If I need to witness a consent that I did not watch the patient sign, I show it to them and ask "is this your signature? Do you understand the procedure and have all your questions answered?" If they agree that they signed it, I'm ok with that. If they are sedated/ confused/ parent or guardian signer not present then I leave it in the hands of the person obtaining consent and do not witness it. Of course this all happens BEFORE the procedure. You should never assume consent unless it is life or limb. Even then we still try if reasonable.

1 Votes
Specializes in OR, Nursing Professional Development.

Exactly what ORoxyO said. There are so many checks that should be happening before the patient hits the OR where the missing witness signature should have been caught- the unit the patient came from (ED, inpatient, or via the preadmission process if the facility utilizes one), the nurse who was responsible for the preop care of the patient, and the nurse who took the patient to the OR. As the time out is to occur immediately before incision, even catching it then would have been too late as the patient would have already received anesthesia.

Thanks for the feedback.

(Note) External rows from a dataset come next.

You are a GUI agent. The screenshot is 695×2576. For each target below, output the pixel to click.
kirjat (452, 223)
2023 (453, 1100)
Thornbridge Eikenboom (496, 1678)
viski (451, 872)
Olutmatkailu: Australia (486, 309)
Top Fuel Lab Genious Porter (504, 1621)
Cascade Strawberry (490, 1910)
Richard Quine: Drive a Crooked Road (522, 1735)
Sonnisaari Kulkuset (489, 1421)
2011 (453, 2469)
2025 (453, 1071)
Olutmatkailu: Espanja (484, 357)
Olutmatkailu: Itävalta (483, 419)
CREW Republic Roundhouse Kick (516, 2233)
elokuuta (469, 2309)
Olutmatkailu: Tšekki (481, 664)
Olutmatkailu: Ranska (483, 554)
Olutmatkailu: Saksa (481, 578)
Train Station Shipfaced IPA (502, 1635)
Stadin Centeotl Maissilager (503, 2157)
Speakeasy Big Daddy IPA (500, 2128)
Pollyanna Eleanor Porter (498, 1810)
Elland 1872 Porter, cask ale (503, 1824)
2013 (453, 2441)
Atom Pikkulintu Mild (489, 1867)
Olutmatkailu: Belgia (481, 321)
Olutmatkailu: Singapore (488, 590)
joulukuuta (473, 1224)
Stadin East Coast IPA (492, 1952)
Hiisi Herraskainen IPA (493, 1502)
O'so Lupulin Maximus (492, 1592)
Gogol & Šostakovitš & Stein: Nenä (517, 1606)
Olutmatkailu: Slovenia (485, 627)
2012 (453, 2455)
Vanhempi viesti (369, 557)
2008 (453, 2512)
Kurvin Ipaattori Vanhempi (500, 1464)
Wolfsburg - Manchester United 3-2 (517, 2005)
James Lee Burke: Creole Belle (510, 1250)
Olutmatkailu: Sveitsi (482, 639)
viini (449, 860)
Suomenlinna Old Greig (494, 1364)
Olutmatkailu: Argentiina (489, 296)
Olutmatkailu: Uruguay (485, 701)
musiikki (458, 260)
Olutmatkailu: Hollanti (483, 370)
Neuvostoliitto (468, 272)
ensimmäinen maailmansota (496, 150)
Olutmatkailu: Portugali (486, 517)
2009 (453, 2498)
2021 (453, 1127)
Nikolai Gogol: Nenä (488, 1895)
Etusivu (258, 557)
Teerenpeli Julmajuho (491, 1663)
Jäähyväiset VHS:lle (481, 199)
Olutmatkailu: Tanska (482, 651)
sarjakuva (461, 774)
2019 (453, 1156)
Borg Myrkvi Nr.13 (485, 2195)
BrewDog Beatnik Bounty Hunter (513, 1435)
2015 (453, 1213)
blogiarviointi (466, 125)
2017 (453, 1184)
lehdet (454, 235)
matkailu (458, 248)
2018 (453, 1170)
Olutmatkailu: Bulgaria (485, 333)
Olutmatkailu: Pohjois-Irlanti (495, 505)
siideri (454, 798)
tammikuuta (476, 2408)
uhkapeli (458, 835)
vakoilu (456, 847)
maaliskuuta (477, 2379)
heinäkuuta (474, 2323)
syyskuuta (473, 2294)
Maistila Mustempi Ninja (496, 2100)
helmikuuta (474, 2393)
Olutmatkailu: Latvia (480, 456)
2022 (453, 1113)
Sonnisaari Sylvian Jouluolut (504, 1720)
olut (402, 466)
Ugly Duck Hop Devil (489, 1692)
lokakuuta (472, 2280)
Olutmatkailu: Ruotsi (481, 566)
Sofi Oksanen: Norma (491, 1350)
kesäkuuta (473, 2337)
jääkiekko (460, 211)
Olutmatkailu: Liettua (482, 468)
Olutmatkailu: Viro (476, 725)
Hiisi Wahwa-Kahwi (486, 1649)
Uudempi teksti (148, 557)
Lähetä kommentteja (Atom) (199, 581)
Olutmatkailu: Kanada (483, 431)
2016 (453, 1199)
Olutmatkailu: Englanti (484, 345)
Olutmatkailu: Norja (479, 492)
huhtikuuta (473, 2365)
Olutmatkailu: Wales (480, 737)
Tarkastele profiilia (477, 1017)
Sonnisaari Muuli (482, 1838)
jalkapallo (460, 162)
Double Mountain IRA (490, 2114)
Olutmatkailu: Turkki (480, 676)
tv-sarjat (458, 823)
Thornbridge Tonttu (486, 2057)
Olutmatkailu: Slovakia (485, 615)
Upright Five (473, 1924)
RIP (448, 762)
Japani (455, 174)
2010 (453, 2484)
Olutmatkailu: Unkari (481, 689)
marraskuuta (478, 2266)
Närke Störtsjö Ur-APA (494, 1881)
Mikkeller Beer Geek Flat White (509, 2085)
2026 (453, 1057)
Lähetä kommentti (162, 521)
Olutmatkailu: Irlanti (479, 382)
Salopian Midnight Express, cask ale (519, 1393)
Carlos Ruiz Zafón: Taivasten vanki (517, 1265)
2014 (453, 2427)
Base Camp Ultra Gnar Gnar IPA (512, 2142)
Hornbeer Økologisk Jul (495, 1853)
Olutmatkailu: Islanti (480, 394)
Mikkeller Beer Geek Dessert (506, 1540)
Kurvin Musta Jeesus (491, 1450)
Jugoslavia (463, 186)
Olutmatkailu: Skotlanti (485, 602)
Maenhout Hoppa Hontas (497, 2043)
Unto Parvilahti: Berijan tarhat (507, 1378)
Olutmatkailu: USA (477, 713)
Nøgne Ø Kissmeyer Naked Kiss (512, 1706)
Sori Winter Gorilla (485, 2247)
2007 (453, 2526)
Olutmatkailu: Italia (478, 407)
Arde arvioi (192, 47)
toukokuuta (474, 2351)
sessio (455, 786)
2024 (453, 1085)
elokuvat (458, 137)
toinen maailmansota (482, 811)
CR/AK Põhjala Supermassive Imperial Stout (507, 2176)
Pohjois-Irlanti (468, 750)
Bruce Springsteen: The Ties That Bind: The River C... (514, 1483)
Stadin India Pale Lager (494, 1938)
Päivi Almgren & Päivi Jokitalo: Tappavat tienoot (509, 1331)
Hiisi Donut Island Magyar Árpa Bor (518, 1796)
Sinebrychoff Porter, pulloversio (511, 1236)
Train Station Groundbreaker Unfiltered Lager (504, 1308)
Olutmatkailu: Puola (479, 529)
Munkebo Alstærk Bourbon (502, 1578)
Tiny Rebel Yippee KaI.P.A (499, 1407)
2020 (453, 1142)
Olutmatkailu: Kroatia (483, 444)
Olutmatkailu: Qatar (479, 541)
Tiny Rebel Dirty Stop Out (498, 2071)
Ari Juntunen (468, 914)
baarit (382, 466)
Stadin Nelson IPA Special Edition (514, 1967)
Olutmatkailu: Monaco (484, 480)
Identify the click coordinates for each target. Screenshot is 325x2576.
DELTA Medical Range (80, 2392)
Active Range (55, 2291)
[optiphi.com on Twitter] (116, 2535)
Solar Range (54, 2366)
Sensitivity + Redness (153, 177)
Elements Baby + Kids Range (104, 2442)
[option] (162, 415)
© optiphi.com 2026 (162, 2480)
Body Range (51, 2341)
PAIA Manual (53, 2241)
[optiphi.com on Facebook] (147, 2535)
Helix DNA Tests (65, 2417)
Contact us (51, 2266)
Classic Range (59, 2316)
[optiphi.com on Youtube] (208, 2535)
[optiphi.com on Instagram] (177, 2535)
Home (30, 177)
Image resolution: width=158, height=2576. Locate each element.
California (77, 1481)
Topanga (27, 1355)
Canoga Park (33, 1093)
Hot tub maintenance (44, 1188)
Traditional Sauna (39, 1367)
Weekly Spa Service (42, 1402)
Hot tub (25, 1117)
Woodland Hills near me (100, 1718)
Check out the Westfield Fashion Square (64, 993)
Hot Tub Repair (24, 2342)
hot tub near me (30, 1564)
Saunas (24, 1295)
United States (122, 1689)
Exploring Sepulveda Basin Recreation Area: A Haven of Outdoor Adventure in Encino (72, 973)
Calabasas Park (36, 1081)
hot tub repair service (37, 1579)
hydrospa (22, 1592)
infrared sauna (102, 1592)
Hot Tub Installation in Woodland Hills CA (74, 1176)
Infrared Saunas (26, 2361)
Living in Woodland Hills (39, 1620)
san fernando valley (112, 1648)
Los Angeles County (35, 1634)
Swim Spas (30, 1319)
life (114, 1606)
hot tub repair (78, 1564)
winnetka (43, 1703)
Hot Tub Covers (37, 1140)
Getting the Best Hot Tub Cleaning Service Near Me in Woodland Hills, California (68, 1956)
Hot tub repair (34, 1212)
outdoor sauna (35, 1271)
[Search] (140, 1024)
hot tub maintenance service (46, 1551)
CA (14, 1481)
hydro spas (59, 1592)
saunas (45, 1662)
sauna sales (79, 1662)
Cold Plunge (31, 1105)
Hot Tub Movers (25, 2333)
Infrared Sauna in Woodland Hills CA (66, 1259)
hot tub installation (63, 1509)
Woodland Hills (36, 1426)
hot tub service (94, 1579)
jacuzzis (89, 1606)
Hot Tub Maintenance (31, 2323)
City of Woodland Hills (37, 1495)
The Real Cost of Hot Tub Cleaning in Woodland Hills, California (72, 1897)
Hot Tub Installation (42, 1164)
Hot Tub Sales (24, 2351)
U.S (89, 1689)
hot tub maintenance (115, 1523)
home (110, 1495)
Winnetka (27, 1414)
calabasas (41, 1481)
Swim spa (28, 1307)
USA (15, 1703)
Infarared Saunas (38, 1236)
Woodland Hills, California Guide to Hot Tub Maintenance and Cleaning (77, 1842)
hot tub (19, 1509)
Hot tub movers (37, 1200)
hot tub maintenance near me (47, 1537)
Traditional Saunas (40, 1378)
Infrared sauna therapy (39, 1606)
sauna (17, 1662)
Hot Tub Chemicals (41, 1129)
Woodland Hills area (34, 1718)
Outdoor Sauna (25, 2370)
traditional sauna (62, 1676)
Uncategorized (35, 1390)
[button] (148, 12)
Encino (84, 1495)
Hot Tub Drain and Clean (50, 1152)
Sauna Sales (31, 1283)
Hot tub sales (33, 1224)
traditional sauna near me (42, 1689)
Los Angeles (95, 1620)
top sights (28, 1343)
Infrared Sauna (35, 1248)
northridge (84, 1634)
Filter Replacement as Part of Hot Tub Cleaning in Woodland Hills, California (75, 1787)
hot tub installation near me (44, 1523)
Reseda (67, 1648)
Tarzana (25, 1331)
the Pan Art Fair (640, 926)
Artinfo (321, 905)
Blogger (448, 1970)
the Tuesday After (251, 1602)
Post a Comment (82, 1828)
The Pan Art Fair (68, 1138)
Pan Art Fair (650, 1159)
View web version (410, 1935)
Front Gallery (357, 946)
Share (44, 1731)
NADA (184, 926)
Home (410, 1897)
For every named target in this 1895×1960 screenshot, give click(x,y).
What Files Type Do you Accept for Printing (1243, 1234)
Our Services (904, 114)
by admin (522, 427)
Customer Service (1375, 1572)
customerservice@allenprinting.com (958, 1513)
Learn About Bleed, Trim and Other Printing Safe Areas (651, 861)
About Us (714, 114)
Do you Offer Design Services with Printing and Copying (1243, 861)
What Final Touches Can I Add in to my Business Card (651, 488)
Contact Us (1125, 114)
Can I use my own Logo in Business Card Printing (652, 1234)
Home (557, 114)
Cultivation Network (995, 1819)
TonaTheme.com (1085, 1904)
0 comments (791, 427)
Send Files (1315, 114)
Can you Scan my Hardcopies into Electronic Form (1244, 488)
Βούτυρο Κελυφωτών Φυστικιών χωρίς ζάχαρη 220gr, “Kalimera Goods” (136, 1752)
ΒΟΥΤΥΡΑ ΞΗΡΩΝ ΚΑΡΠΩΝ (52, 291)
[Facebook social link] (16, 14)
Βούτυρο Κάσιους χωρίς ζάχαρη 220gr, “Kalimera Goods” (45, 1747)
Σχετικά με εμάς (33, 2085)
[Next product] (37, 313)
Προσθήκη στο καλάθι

Normally as the patient’s primary nurse, I would’ve checked this before moving to the OR. However, it was a rush type of thing since it was unscheduled and the only time slot the surgeon had. Since there were no parents or surgeon present and they were already calling for me to bring the patient, I had to pack up and go anyway. Had the patient not become unstable after we arrived, I would’ve likely been able to address the fact the consent had no witnesses. I know everyone should be double-checking these things, but my priority had to shift being that me and the RT were the only people available who knew NRP well enough to stabilize the baby.

If I have a patient whose consent is filled out but not witnessed, I talk to my patients/their designee/their guardian in pre-op. I ask them if they signed the form, and I ask them the printed list of questions listed on my facility's procedure consent form and indicated "to be asked if consent was not obtained in your presence". If they answer those questions sufficiently, I sign. If not, I ask the surgeon or their resident to come talk to them again.

Consent for pediatric patients is a little less clear than adults - there are so many cases kiddos are in state custody and contingencies whether parents can or cannot sign, or whether foster parents can/cannot sign.

Our surgeons try to get consent most of time, but that is impossible for some of our trauma (or other emergent) patients. If we don't know who the patient is, there is almost no way we can get consent. In our facility, based on our state laws, if we don't have consent, then the surgeon (attending) and a second attending (usually anesthesiologist from case) cosign the consent form with a notation about the patient's condition.